### Exercise description:
Return the listing in full. Keep each line exactly as it is.

● ● ● ● ● ● ●

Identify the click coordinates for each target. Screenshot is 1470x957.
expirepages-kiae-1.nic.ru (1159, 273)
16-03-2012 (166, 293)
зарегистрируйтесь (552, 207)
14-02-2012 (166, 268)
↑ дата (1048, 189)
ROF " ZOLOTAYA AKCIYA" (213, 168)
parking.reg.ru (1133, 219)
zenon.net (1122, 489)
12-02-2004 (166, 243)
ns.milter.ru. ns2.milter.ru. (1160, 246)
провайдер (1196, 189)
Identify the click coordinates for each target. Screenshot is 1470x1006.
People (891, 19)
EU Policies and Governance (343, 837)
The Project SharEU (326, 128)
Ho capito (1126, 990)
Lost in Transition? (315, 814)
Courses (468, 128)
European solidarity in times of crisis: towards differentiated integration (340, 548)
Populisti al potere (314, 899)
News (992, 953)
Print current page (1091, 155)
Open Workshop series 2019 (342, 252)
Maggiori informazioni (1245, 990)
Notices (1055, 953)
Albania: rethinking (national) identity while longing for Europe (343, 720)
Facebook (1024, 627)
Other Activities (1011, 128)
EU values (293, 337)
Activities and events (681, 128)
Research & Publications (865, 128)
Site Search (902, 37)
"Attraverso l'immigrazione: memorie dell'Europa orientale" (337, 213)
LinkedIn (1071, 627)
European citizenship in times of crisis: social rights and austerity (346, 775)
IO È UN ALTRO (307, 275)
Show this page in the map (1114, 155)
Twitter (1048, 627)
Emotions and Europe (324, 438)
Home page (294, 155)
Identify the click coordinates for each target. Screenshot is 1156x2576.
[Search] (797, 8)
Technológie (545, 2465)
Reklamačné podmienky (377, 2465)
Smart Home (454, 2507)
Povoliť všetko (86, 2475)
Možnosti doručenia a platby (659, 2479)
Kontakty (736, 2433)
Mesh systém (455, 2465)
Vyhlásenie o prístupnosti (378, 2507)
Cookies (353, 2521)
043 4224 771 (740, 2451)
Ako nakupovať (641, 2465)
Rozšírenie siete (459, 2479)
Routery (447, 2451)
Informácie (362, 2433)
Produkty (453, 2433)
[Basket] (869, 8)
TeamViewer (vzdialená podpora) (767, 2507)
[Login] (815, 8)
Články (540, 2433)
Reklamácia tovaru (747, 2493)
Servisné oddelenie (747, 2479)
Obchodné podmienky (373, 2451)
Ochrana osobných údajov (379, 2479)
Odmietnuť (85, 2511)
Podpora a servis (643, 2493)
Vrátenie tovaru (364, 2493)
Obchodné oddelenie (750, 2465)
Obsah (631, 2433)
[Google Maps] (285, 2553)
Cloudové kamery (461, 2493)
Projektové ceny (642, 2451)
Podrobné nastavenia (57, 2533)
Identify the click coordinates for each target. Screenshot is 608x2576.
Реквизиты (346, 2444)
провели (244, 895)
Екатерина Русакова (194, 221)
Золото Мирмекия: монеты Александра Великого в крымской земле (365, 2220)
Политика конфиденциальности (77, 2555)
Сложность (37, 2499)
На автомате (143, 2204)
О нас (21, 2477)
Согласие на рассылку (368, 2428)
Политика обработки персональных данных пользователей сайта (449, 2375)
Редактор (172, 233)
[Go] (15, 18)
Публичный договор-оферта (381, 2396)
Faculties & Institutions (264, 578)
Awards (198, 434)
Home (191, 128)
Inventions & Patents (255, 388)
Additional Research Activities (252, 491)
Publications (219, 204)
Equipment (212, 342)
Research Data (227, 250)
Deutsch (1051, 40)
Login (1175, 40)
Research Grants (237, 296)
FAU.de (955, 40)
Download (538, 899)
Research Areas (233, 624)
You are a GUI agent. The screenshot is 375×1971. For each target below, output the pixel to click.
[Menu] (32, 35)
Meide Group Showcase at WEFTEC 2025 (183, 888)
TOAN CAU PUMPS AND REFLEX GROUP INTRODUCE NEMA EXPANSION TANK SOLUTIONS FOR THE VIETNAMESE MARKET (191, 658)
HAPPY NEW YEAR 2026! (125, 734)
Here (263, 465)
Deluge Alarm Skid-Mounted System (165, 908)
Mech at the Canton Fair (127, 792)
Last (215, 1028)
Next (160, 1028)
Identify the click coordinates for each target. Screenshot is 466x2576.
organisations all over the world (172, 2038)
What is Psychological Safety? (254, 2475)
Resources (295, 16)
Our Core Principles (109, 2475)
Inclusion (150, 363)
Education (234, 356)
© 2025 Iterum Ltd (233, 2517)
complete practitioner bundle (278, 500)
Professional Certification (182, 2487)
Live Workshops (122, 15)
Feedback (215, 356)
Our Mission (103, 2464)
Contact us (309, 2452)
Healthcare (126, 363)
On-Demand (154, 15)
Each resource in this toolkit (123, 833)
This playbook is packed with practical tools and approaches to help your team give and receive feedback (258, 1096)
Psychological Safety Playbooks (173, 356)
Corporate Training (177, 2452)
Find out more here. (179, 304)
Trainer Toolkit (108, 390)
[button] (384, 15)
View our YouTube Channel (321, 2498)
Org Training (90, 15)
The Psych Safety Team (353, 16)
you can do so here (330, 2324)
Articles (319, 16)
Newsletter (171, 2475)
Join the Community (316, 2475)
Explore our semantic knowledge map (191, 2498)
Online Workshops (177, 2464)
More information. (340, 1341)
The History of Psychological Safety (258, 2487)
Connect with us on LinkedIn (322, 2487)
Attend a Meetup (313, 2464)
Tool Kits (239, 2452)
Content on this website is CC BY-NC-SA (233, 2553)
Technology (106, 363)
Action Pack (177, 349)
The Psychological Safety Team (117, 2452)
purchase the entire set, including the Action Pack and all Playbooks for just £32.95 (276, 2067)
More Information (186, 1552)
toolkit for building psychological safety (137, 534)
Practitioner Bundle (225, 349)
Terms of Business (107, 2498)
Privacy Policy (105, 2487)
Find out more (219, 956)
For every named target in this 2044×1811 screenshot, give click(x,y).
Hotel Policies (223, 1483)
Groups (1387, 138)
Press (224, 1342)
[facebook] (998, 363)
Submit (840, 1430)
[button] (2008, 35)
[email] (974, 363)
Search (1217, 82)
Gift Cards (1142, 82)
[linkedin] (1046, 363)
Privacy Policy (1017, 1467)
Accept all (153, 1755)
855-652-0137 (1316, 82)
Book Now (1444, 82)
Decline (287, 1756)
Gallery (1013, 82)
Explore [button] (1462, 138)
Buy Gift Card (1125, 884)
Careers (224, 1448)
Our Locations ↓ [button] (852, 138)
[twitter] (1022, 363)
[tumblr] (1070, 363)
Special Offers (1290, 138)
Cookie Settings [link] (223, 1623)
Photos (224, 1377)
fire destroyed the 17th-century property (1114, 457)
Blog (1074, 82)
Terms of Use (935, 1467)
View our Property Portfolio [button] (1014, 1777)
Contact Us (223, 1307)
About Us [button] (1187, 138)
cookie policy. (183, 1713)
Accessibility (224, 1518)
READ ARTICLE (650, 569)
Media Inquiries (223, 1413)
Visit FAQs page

● ● ● ● ● ● ●

### Exercise result:
Identify the click coordinates for each target. Screenshot is 1470x957.
expirepages-kiae-1.nic.ru (1159, 273)
16-03-2012 (166, 293)
зарегистрируйтесь (552, 207)
14-02-2012 (166, 268)
↑ дата (1048, 189)
ROF " ZOLOTAYA AKCIYA" (213, 168)
parking.reg.ru (1133, 219)
zenon.net (1122, 489)
12-02-2004 (166, 243)
ns.milter.ru. ns2.milter.ru. (1160, 246)
провайдер (1196, 189)
Identify the click coordinates for each target. Screenshot is 1470x1006.
People (891, 19)
EU Policies and Governance (343, 837)
The Project SharEU (326, 128)
Ho capito (1126, 990)
Lost in Transition? (315, 814)
Courses (468, 128)
European solidarity in times of crisis: towards differentiated integration (340, 548)
Populisti al potere (314, 899)
News (992, 953)
Print current page (1091, 155)
Open Workshop series 2019 (342, 252)
Maggiori informazioni (1245, 990)
Notices (1055, 953)
Albania: rethinking (national) identity while longing for Europe (343, 720)
Facebook (1024, 627)
Other Activities (1011, 128)
EU values (293, 337)
Activities and events (681, 128)
Research & Publications (865, 128)
Site Search (902, 37)
"Attraverso l'immigrazione: memorie dell'Europa orientale" (337, 213)
LinkedIn (1071, 627)
European citizenship in times of crisis: social rights and austerity (346, 775)
IO È UN ALTRO (307, 275)
Show this page in the map (1114, 155)
Twitter (1048, 627)
Emotions and Europe (324, 438)
Home page (294, 155)
Identify the click coordinates for each target. Screenshot is 1156x2576.
[Search] (797, 8)
Technológie (545, 2465)
Reklamačné podmienky (377, 2465)
Smart Home (454, 2507)
Povoliť všetko (86, 2475)
Možnosti doručenia a platby (659, 2479)
Kontakty (736, 2433)
Mesh systém (455, 2465)
Vyhlásenie o prístupnosti (378, 2507)
Cookies (353, 2521)
043 4224 771 (740, 2451)
Ako nakupovať (641, 2465)
Rozšírenie siete (459, 2479)
Routery (447, 2451)
Informácie (362, 2433)
Produkty (453, 2433)
[Basket] (869, 8)
TeamViewer (vzdialená podpora) (767, 2507)
[Login] (815, 8)
Články (540, 2433)
Reklamácia tovaru (747, 2493)
Servisné oddelenie (747, 2479)
Obchodné podmienky (373, 2451)
Ochrana osobných údajov (379, 2479)
Odmietnuť (85, 2511)
Podpora a servis (643, 2493)
Vrátenie tovaru (364, 2493)
Obchodné oddelenie (750, 2465)
Obsah (631, 2433)
[Google Maps] (285, 2553)
Cloudové kamery (461, 2493)
Projektové ceny (642, 2451)
Podrobné nastavenia (57, 2533)
Identify the click coordinates for each target. Screenshot is 608x2576.
Реквизиты (346, 2444)
провели (244, 895)
Екатерина Русакова (194, 221)
Золото Мирмекия: монеты Александра Великого в крымской земле (365, 2220)
Политика конфиденциальности (77, 2555)
Сложность (37, 2499)
На автомате (143, 2204)
О нас (21, 2477)
Согласие на рассылку (368, 2428)
Политика обработки персональных данных пользователей сайта (449, 2375)
Редактор (172, 233)
[Go] (15, 18)
Публичный договор-оферта (381, 2396)
Faculties & Institutions (264, 578)
Awards (198, 434)
Home (191, 128)
Inventions & Patents (255, 388)
Additional Research Activities (252, 491)
Publications (219, 204)
Equipment (212, 342)
Research Data (227, 250)
Deutsch (1051, 40)
Login (1175, 40)
Research Grants (237, 296)
FAU.de (955, 40)
Download (538, 899)
Research Areas (233, 624)
You are a GUI agent. The screenshot is 375×1971. For each target below, output the pixel to click.
[Menu] (32, 35)
Meide Group Showcase at WEFTEC 2025 (183, 888)
TOAN CAU PUMPS AND REFLEX GROUP INTRODUCE NEMA EXPANSION TANK SOLUTIONS FOR THE VIETNAMESE MARKET (191, 658)
HAPPY NEW YEAR 2026! (125, 734)
Here (263, 465)
Deluge Alarm Skid-Mounted System (165, 908)
Mech at the Canton Fair (127, 792)
Last (215, 1028)
Next (160, 1028)
Identify the click coordinates for each target. Screenshot is 466x2576.
organisations all over the world (172, 2038)
What is Psychological Safety? (254, 2475)
Resources (295, 16)
Our Core Principles (109, 2475)
Inclusion (150, 363)
Education (234, 356)
© 2025 Iterum Ltd (233, 2517)
complete practitioner bundle (278, 500)
Professional Certification (182, 2487)
Live Workshops (122, 15)
Feedback (215, 356)
Our Mission (103, 2464)
Contact us (309, 2452)
Healthcare (126, 363)
On-Demand (154, 15)
Each resource in this toolkit (123, 833)
This playbook is packed with practical tools and approaches to help your team give and receive feedback (258, 1096)
Psychological Safety Playbooks (173, 356)
Corporate Training (177, 2452)
Find out more here. (179, 304)
Trainer Toolkit (108, 390)
[button] (384, 15)
View our YouTube Channel (321, 2498)
Org Training (90, 15)
The Psych Safety Team (353, 16)
you can do so here (330, 2324)
Articles (319, 16)
Newsletter (171, 2475)
Join the Community (316, 2475)
Explore our semantic knowledge map (191, 2498)
Online Workshops (177, 2464)
More information. (340, 1341)
The History of Psychological Safety (258, 2487)
Connect with us on LinkedIn (322, 2487)
Attend a Meetup (313, 2464)
Tool Kits (239, 2452)
Content on this website is CC BY-NC-SA (233, 2553)
Technology (106, 363)
Action Pack (177, 349)
The Psychological Safety Team (117, 2452)
purchase the entire set, including the Action Pack and all Playbooks for just £32.95 (276, 2067)
More Information (186, 1552)
toolkit for building psychological safety (137, 534)
Practitioner Bundle (225, 349)
Terms of Business (107, 2498)
Privacy Policy (105, 2487)
Find out more (219, 956)
For every named target in this 2044×1811 screenshot, give click(x,y).
Hotel Policies (223, 1483)
Groups (1387, 138)
Press (224, 1342)
[facebook] (998, 363)
Submit (840, 1430)
[button] (2008, 35)
[email] (974, 363)
Search (1217, 82)
Gift Cards (1142, 82)
[linkedin] (1046, 363)
Privacy Policy (1017, 1467)
Accept all (153, 1755)
855-652-0137 (1316, 82)
Book Now (1444, 82)
Decline (287, 1756)
Gallery (1013, 82)
Explore [button] (1462, 138)
Buy Gift Card (1125, 884)
Careers (224, 1448)
Our Locations ↓ [button] (852, 138)
[twitter] (1022, 363)
[tumblr] (1070, 363)
Special Offers (1290, 138)
Cookie Settings [link] (223, 1623)
Photos (224, 1377)
fire destroyed the 17th-century property (1114, 457)
Blog (1074, 82)
Terms of Use (935, 1467)
View our Property Portfolio [button] (1014, 1777)
Contact Us (223, 1307)
About Us [button] (1187, 138)
cookie policy. (183, 1713)
Accessibility (224, 1518)
READ ARTICLE (650, 569)
Media Inquiries (223, 1413)
Visit FAQs page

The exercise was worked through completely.